There aren't any magic tricks. Most methods won't beat a trivial baseline. Predicting the future usually does not work due to a missing predictive signal in the data. How is the model going to know what Musk will twitter tomorrow? The only thing that works is fitting boring seasonality and fitting the effect of holidays etc. You see that neither of these is actually about the future.

Let us know what worked in a critical evaluation in the end!

Here is a write-up https://www.sciencedirect.com/journal/international-journal-of-forecasting/vol/38/issue/4 of https://www.kaggle.com/competitions/m5-forecasting-accuracy . But note that in that competition it was more about fitting holidays and other tricks. There were a lot of zeros in the target. To predict the trend many people used a guessed fudge factor. Also look at the difference between public and private leaderboard to convince yourself that prediction of the top Kagglers in the world seemed to be a noisy mess for that data set. I'm afraid predicting the future isn't solved yet.

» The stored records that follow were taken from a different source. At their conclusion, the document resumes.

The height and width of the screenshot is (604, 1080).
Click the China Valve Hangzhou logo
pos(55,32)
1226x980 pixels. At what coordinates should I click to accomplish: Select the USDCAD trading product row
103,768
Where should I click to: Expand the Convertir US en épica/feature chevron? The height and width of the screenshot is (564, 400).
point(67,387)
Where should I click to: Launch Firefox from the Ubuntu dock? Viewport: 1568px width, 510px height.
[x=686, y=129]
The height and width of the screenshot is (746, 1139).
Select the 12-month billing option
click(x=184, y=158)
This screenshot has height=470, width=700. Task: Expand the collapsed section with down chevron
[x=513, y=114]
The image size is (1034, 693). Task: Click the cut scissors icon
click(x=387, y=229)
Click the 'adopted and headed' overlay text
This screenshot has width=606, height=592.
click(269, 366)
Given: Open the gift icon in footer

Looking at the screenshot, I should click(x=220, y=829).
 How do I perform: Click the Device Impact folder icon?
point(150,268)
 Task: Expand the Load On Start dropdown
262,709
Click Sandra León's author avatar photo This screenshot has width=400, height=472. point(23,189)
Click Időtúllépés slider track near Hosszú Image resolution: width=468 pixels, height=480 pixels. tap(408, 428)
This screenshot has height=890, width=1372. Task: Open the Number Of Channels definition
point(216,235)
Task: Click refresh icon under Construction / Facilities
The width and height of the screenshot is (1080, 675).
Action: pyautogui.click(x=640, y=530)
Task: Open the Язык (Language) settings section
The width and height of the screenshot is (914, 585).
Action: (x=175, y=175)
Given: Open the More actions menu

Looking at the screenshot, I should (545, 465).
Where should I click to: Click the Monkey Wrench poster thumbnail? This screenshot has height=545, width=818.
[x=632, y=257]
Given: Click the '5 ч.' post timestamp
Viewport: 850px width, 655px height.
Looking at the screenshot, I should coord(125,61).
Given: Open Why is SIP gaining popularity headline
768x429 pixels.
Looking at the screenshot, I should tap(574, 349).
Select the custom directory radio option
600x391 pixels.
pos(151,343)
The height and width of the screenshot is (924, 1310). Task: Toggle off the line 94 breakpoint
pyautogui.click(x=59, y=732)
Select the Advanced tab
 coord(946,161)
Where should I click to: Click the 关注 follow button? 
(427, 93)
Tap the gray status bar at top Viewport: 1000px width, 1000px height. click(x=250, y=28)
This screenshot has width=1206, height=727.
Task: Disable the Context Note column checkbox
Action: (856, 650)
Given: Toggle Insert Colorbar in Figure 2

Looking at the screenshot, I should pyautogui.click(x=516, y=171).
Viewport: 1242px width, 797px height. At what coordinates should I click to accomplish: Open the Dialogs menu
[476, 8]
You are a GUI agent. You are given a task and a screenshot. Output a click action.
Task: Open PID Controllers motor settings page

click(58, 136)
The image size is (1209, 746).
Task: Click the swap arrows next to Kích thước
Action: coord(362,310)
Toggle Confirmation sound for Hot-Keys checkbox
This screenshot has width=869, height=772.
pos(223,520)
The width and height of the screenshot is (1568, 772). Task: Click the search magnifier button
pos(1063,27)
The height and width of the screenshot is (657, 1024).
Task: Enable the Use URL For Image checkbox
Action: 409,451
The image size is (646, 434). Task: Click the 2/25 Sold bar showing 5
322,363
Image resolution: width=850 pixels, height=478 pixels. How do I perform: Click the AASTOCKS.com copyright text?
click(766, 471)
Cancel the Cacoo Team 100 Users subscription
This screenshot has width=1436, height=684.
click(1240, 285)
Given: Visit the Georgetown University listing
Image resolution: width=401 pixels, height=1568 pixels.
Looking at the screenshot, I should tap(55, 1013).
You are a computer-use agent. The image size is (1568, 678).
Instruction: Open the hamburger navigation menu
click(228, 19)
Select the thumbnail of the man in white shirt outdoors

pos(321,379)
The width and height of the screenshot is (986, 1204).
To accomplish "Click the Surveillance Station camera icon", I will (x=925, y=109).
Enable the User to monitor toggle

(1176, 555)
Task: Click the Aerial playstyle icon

Gere1 t1_iswqj2w wrote on October 19, 2022 at 7:08 AM

Reply to [D] How frustrating are the ML interviews these days!!! TOP 3% interview joke by Mogady

I could chime in on the "these big, wealthy companies are all stupid, they don't appreciate brilliant work and you should be glad they did not hire you", but then you might experience a similar situation next time again. Your choice is to acknowledge another weakness or repeat the situation. Here is an alternative view.
I do find that 30min is far too short to get a noiseless evaluation of candidates. Little things can trip even the most experienced coder and the pressure makes things worse.
However, Leetcode exercises coding, but not ML coding in particular. If you had been interested practicing on Kaggle, you would have undoubtedly known the Pandas shortcuts. They correctly, concluded that you had experience coding, but not as an all-rounder for ML and rather as a specialist for NLP. They may even have thought that you did not show interest in ML beyond your assigned work previously.
The attitude of doing "projects from scratch" and finding Pandas "shitty" hints that you may be over-engineering opinionated code and no company wants to pay coders who waste time and are opinionated about their work. Maybe the interviewer sensed that. Companies don't necessarily respond with all reasons why they rejected someone.
You may find all what I wrote BS, but if you don't consider it even the slightest bit, it confirms things I wrote and the next interviewer may sense that again.

Gere1 t1_irj4sg3 wrote on October 8, 2022 at 4:45 PM

Reply to [R] Discovering Faster Matrix Multiplication Algorithms With Reinforcement Learning by EducationalCicada

Is it useful though? I had the impression that the Strassen algorithm is already an optimization and yet I'm not aware that it is used in practice on GPUs. Am I wrong and it is used in NVidia GPUs or is it a gimmick not worth building for? Maybe it's easier to do the conventional matrix multiplication on hardware and parallelize that?